Word and element location records:
:::::
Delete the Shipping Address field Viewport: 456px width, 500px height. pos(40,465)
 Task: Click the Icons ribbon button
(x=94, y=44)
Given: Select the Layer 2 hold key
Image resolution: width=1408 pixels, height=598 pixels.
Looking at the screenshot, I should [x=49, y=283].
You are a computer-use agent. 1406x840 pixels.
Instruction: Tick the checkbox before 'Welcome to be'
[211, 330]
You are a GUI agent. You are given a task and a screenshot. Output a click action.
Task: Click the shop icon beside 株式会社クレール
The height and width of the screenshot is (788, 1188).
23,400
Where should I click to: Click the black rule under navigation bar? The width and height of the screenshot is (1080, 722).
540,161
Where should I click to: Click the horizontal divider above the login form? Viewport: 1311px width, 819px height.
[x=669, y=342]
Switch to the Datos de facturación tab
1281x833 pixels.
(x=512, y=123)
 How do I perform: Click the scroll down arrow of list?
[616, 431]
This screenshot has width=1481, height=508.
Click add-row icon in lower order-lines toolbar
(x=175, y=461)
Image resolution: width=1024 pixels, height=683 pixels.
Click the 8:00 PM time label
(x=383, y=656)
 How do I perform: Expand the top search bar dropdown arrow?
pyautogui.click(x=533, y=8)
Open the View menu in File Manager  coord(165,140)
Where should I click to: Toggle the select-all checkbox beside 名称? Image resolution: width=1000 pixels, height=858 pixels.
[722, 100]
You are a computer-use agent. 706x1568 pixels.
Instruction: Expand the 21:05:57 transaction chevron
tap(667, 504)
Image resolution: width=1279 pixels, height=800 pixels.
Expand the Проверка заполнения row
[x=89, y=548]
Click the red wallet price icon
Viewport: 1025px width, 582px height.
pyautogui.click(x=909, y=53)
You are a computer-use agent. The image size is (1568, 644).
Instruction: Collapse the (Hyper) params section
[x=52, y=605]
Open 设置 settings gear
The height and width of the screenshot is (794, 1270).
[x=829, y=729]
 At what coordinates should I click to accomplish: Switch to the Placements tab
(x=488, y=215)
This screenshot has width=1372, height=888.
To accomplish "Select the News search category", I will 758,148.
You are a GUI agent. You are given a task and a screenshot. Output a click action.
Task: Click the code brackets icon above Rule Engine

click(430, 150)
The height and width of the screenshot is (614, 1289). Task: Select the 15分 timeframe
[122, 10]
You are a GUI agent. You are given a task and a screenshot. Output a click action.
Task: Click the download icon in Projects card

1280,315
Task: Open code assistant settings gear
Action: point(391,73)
:::::
◆ Written request: Please output every line of the records above unchanged.

◆ Task response:
Delete the Shipping Address field Viewport: 456px width, 500px height. pos(40,465)
 Task: Click the Icons ribbon button
(x=94, y=44)
Given: Select the Layer 2 hold key
Image resolution: width=1408 pixels, height=598 pixels.
Looking at the screenshot, I should [x=49, y=283].
You are a computer-use agent. 1406x840 pixels.
Instruction: Tick the checkbox before 'Welcome to be'
[211, 330]
You are a GUI agent. You are given a task and a screenshot. Output a click action.
Task: Click the shop icon beside 株式会社クレール
The height and width of the screenshot is (788, 1188).
23,400
Where should I click to: Click the black rule under navigation bar? The width and height of the screenshot is (1080, 722).
540,161
Where should I click to: Click the horizontal divider above the login form? Viewport: 1311px width, 819px height.
[x=669, y=342]
Switch to the Datos de facturación tab
1281x833 pixels.
(x=512, y=123)
 How do I perform: Click the scroll down arrow of list?
[616, 431]
This screenshot has width=1481, height=508.
Click add-row icon in lower order-lines toolbar
(x=175, y=461)
Image resolution: width=1024 pixels, height=683 pixels.
Click the 8:00 PM time label
(x=383, y=656)
 How do I perform: Expand the top search bar dropdown arrow?
pyautogui.click(x=533, y=8)
Open the View menu in File Manager  coord(165,140)
Where should I click to: Toggle the select-all checkbox beside 名称? Image resolution: width=1000 pixels, height=858 pixels.
[722, 100]
You are a computer-use agent. 706x1568 pixels.
Instruction: Expand the 21:05:57 transaction chevron
tap(667, 504)
Image resolution: width=1279 pixels, height=800 pixels.
Expand the Проверка заполнения row
[x=89, y=548]
Click the red wallet price icon
Viewport: 1025px width, 582px height.
pyautogui.click(x=909, y=53)
You are a computer-use agent. The image size is (1568, 644).
Instruction: Collapse the (Hyper) params section
[x=52, y=605]
Open 设置 settings gear
The height and width of the screenshot is (794, 1270).
[x=829, y=729]
 At what coordinates should I click to accomplish: Switch to the Placements tab
(x=488, y=215)
This screenshot has width=1372, height=888.
To accomplish "Select the News search category", I will 758,148.
You are a GUI agent. You are given a task and a screenshot. Output a click action.
Task: Click the code brackets icon above Rule Engine

click(430, 150)
The height and width of the screenshot is (614, 1289). Task: Select the 15分 timeframe
[122, 10]
You are a GUI agent. You are given a task and a screenshot. Output a click action.
Task: Click the download icon in Projects card

1280,315
Task: Open code assistant settings gear
Action: point(391,73)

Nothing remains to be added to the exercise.